Last updated on February 2018

Preoperative levosimend n and Hip Fracture


Brief description of study

The purpose of this study is to evaluate whether preoperative optimization with levosimendan in heart failure patients undergoing hip fracture surgery improves haemodynamic and tissue perfusion parameters.

Detailed Study Description

Hip fracture is a very predominant entity in elderly patients and it is one of the most frequent cause of admission in a hospital.

Elderly patients undergoing surgery for hip fracture have a high risk of morbidity and mortality in the postoperative. Several studies have shown that there is a high risk of cardiovascular complications in this group of patients and 3-months mortality is 15-20%. One of the causes of this high morbidity and mortality is the high incidence of chronic cardiac failure in this patients. The goal of the present study is to evaluate if the optimization of preoperative cardiac function with levosimendan in patients with left ventricular ejection fraction < 45% can improve haemodynamic and the tissue perfusion values, and reduce cardiac morbidity and mortality 3 months postoperatively.

Following written consent, the patients with left ventricular ejection fraction < 45% will be admitted in the resuscitation and anaesthesia room where they will receive a levosimendan intravenous injection undergoing a strict haemodynamic vigilance.

Before the levosimendan intravenous injection the patients firs have an echocardiography to evaluate myocardial function, NT-proBNP. Subsequently, an arterial line is inserted and optimization achieved by using this arterial line connected to a ProAQT sensor system ( PULSION , Edwards). The system uses pulse wave analysis to assess several parameters including: stroke volume index (SVI), cardiac index (CI), systemic vascular resistance index (SVRI), cardiac power index (CPI).The levosimendan will be administered like a continues injection during 24 hours (0,1 mcg/kg/min) without initial dose.
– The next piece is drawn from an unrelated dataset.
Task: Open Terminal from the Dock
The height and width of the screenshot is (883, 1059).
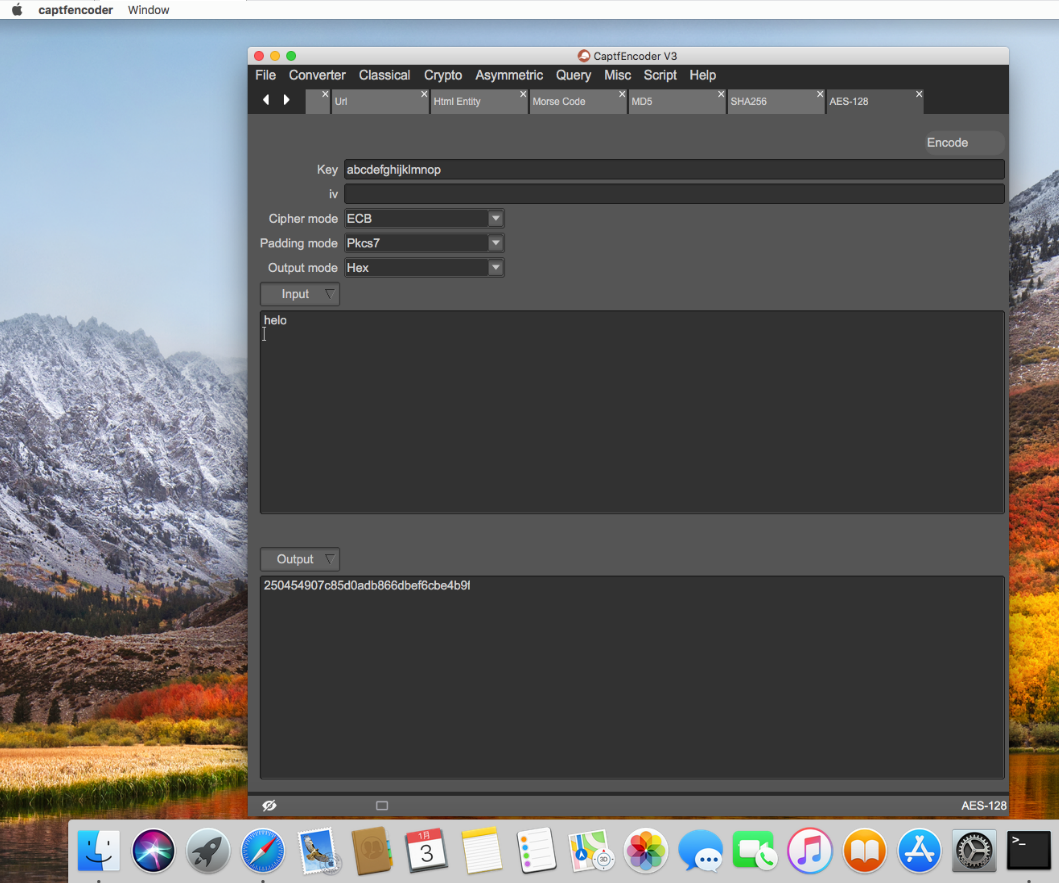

Following the optimization the patients will be transferred to the operating room in the next 3 days and will come back to the resuscitation and anaesthesia room where they will stay 24 hours more if there is no any complication.

All the cardiac complications will be documented and follw-up will be done by after 30 days and 3 months postoperative.

The patients will be selected for more than 24 months.